[Start of Attachment]
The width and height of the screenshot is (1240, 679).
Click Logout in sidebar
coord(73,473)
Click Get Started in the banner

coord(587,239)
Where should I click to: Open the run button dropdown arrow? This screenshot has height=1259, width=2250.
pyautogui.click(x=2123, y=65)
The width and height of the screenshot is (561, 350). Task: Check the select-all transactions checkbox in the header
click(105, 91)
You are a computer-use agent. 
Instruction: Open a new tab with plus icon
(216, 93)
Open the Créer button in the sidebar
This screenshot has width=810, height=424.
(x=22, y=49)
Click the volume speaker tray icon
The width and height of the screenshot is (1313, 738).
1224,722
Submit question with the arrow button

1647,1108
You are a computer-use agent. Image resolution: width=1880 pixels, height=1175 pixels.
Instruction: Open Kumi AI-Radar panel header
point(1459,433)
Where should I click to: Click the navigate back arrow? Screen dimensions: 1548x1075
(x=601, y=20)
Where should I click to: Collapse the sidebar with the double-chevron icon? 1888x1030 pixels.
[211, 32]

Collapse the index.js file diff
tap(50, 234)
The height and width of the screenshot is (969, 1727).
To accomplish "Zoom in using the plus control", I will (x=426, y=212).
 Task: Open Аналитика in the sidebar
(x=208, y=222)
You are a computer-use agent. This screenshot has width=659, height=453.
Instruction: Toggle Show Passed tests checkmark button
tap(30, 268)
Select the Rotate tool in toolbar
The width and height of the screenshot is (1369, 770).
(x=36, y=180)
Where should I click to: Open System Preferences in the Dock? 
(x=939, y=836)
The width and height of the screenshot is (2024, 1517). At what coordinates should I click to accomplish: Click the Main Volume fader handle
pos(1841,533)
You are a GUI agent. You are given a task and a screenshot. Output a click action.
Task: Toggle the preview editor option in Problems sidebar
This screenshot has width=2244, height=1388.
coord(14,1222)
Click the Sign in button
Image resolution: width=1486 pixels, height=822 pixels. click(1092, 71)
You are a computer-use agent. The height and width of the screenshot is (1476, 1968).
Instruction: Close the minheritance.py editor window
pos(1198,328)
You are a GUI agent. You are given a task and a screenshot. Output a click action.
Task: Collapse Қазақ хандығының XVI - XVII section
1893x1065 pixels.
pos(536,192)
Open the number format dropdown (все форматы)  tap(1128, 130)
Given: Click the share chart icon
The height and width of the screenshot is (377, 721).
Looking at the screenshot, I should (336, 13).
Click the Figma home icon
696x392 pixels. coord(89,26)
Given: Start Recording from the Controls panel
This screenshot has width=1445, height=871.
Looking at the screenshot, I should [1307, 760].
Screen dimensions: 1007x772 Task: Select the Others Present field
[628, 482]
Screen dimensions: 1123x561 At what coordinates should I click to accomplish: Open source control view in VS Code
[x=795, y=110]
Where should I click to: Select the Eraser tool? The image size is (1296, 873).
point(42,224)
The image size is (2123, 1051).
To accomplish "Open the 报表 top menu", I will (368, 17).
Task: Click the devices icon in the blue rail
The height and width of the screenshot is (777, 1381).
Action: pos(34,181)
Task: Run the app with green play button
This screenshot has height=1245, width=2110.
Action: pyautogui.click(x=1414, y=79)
[End of Attachment]
*Task to carry out*
Reproduce the data shown above with every line intact.

*Expected answer*
The width and height of the screenshot is (1240, 679).
Click Logout in sidebar
coord(73,473)
Click Get Started in the banner

coord(587,239)
Where should I click to: Open the run button dropdown arrow? This screenshot has height=1259, width=2250.
pyautogui.click(x=2123, y=65)
The width and height of the screenshot is (561, 350). Task: Check the select-all transactions checkbox in the header
click(105, 91)
You are a computer-use agent. 
Instruction: Open a new tab with plus icon
(216, 93)
Open the Créer button in the sidebar
This screenshot has width=810, height=424.
(x=22, y=49)
Click the volume speaker tray icon
The width and height of the screenshot is (1313, 738).
1224,722
Submit question with the arrow button

1647,1108
You are a computer-use agent. Image resolution: width=1880 pixels, height=1175 pixels.
Instruction: Open Kumi AI-Radar panel header
point(1459,433)
Where should I click to: Click the navigate back arrow? Screen dimensions: 1548x1075
(x=601, y=20)
Where should I click to: Collapse the sidebar with the double-chevron icon? 1888x1030 pixels.
[211, 32]

Collapse the index.js file diff
tap(50, 234)
The height and width of the screenshot is (969, 1727).
To accomplish "Zoom in using the plus control", I will (x=426, y=212).
 Task: Open Аналитика in the sidebar
(x=208, y=222)
You are a computer-use agent. This screenshot has width=659, height=453.
Instruction: Toggle Show Passed tests checkmark button
tap(30, 268)
Select the Rotate tool in toolbar
The width and height of the screenshot is (1369, 770).
(x=36, y=180)
Where should I click to: Open System Preferences in the Dock? 
(x=939, y=836)
The width and height of the screenshot is (2024, 1517). At what coordinates should I click to accomplish: Click the Main Volume fader handle
pos(1841,533)
You are a GUI agent. You are given a task and a screenshot. Output a click action.
Task: Toggle the preview editor option in Problems sidebar
This screenshot has width=2244, height=1388.
coord(14,1222)
Click the Sign in button
Image resolution: width=1486 pixels, height=822 pixels. click(1092, 71)
You are a computer-use agent. The height and width of the screenshot is (1476, 1968).
Instruction: Close the minheritance.py editor window
pos(1198,328)
You are a GUI agent. You are given a task and a screenshot. Output a click action.
Task: Collapse Қазақ хандығының XVI - XVII section
1893x1065 pixels.
pos(536,192)
Open the number format dropdown (все форматы)  tap(1128, 130)
Given: Click the share chart icon
The height and width of the screenshot is (377, 721).
Looking at the screenshot, I should (336, 13).
Click the Figma home icon
696x392 pixels. coord(89,26)
Given: Start Recording from the Controls panel
This screenshot has width=1445, height=871.
Looking at the screenshot, I should [1307, 760].
Screen dimensions: 1007x772 Task: Select the Others Present field
[628, 482]
Screen dimensions: 1123x561 At what coordinates should I click to accomplish: Open source control view in VS Code
[x=795, y=110]
Where should I click to: Select the Eraser tool? The image size is (1296, 873).
point(42,224)
The image size is (2123, 1051).
To accomplish "Open the 报表 top menu", I will (368, 17).
Task: Click the devices icon in the blue rail
The height and width of the screenshot is (777, 1381).
Action: pos(34,181)
Task: Run the app with green play button
This screenshot has height=1245, width=2110.
Action: pyautogui.click(x=1414, y=79)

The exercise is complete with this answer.